Source: http://feeds.gawker.com/~r/gizmodo/full/~3/XsHGG6aya7I/microsoft-couriers-devolution

These fresh images and details of Microsoft's Courier paint a slightly different device than the one uncovered a few months ago—tinier seeming, perhaps less genre-busting, and a more direct iPad fighter.

This take is built on the same mobile OS core as Windows Phone 7 and Zune HD, powered by Nvidia's Tegra 2 hardware. It's supposedly thinner than an inch, under a pound, and about the size of a 5x7 photo when closed.

As you can see, the device seems even smaller (Update: maybe not), the interface, though still pen-based, seems less whizzy based on these stills than the wildly complex and sophisticated (or maybe just complex) interface shown earlier:

Is Courier progressing or regressing?
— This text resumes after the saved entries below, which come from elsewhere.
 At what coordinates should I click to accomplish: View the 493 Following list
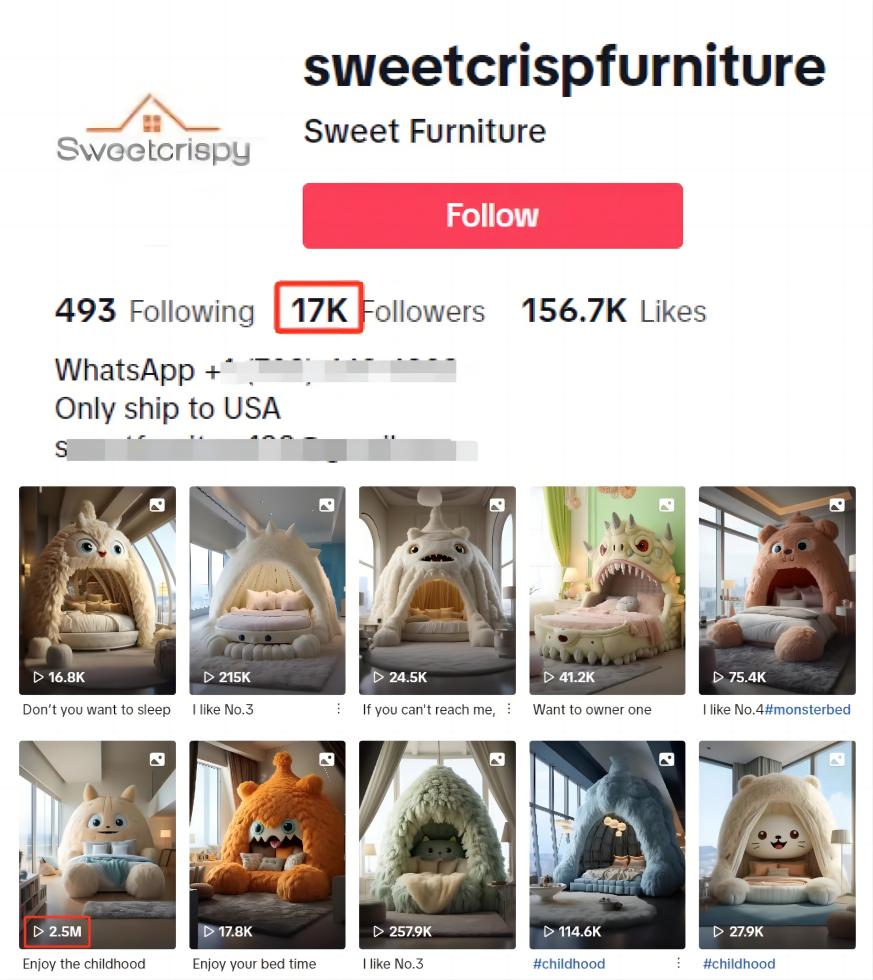(155, 311)
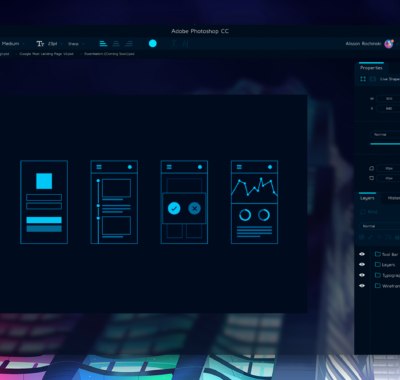Open the Google Pixel Landing Page document tab
400x380 pixels.
coord(46,54)
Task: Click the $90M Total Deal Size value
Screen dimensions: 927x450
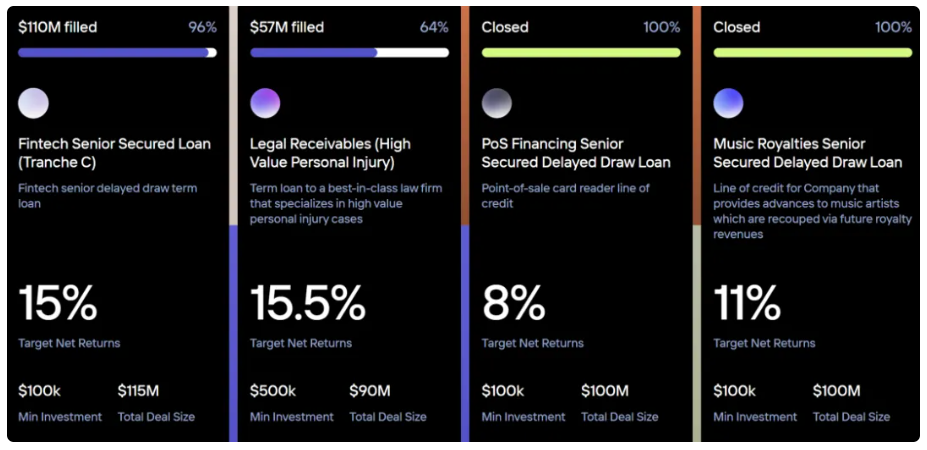Action: click(370, 391)
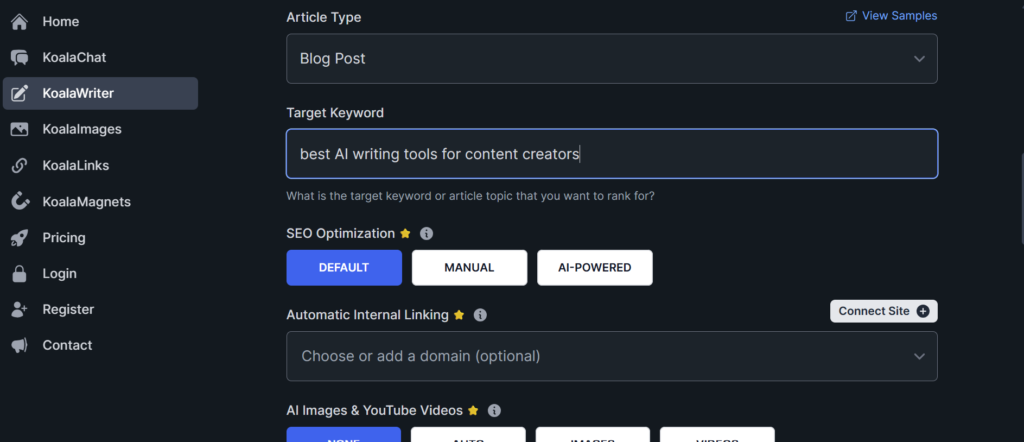Click the Contact megaphone icon
The width and height of the screenshot is (1024, 442).
coord(19,346)
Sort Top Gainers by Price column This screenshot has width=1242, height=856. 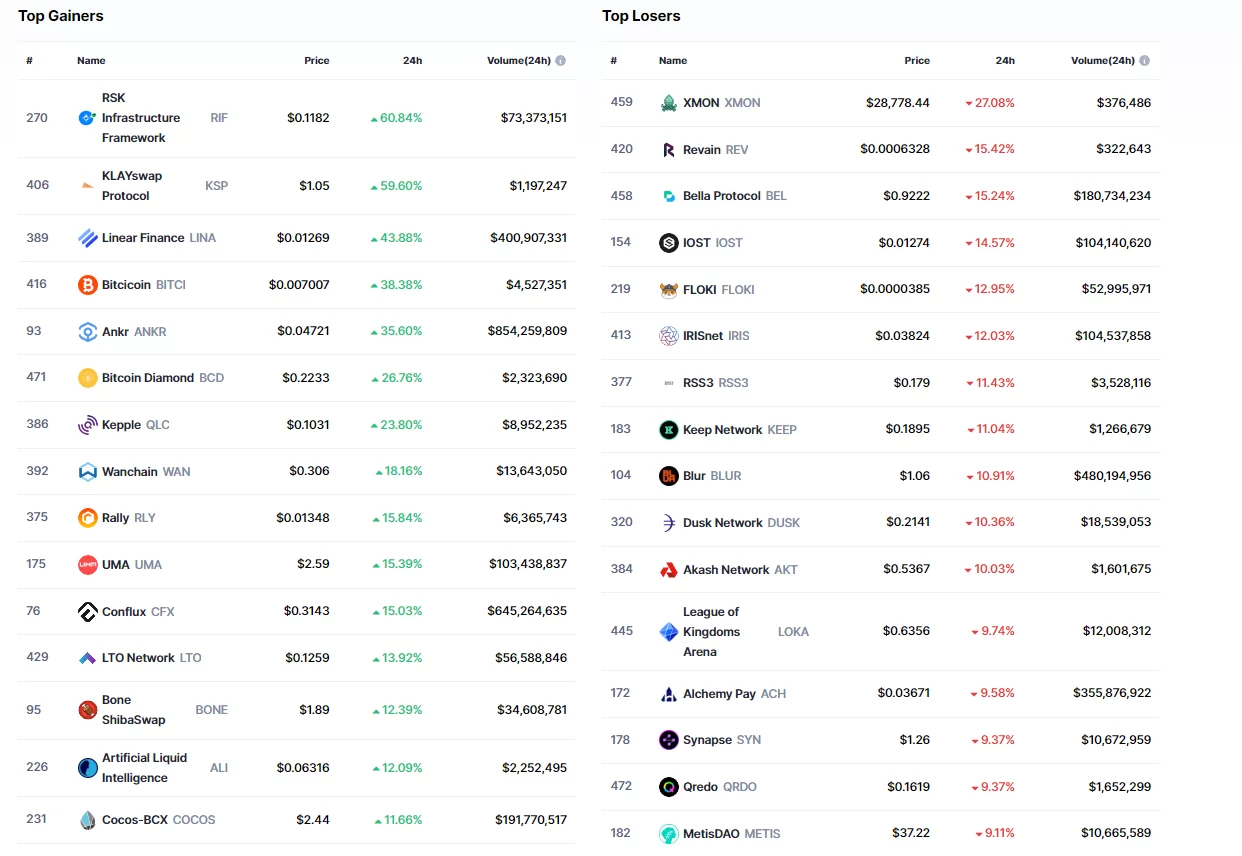[316, 61]
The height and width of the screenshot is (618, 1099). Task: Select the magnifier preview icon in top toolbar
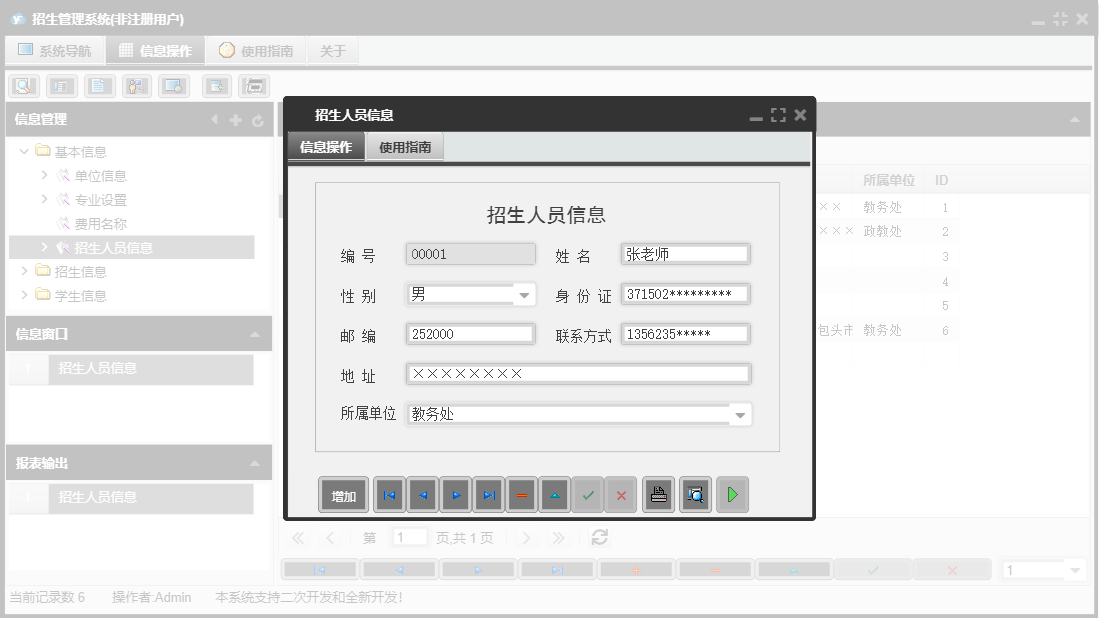click(x=22, y=86)
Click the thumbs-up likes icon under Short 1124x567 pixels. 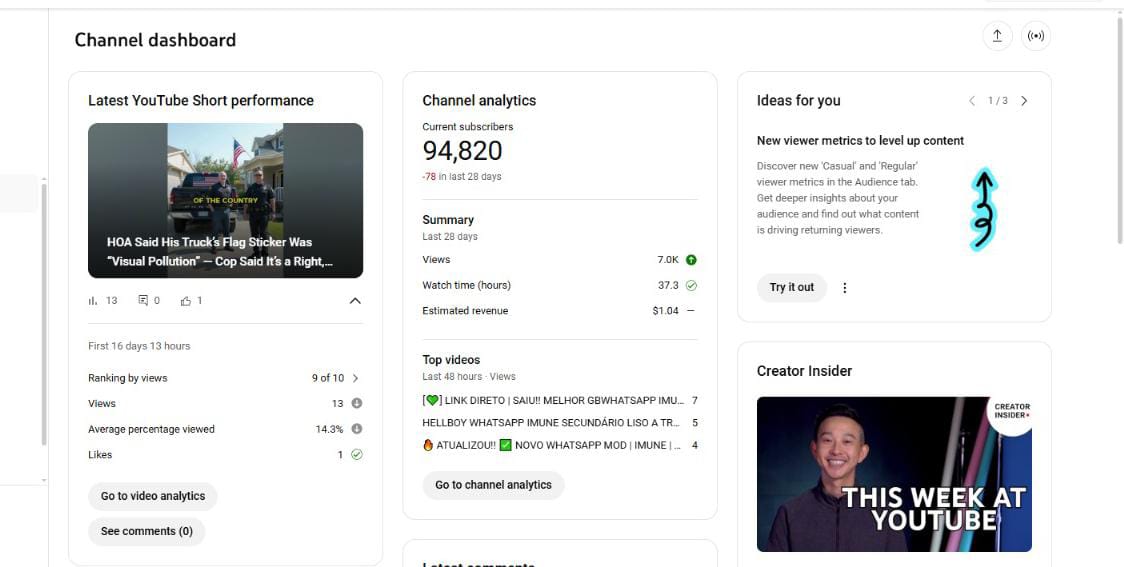point(186,300)
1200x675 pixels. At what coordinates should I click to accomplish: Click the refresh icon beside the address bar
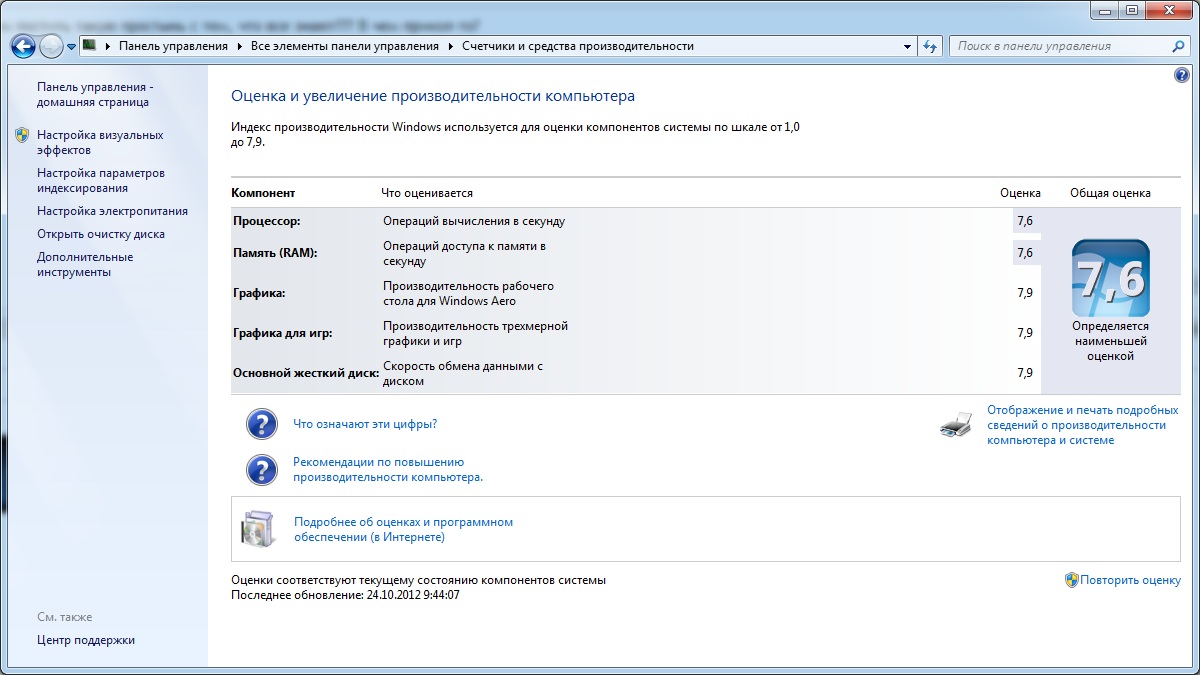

It's hard to tell—we're not sure where in Courier's development these concepts are from vs. our initial reportage. But if they are newer, a few things stand out.

• Courier's grown to be more realstic and less different, which is not uncommon for mind-bogglingly radical-seeming products. (Our mind was blown by the original interface, anyway, for better or worse.)

• Shifting from using Windows 7 as its core as Mary Jo Foley first reported to Windows CE6 and mobile guts puts it more squarely against the iPad, using a similar philosophical approach of scaling up to a tablet, vs. scaling down as Microsoft's always done before. (Which makes sense, given that this is supposedly J. Allard's project—he'd want to use E&D's own goods to power his tablet.) Also, mobile guts are cheaper than low-power laptop guts.

• This could be one of the several prototype tablets J. Allard's got—which would explain why there's versions that seem more like full Windows 7 vs. Windows Phone 7.

• Engadget pegs the launch date later this year, though we've heard separately that Courier won't show up anytime in 2010.

• We're still pretty excited.

[Engadget]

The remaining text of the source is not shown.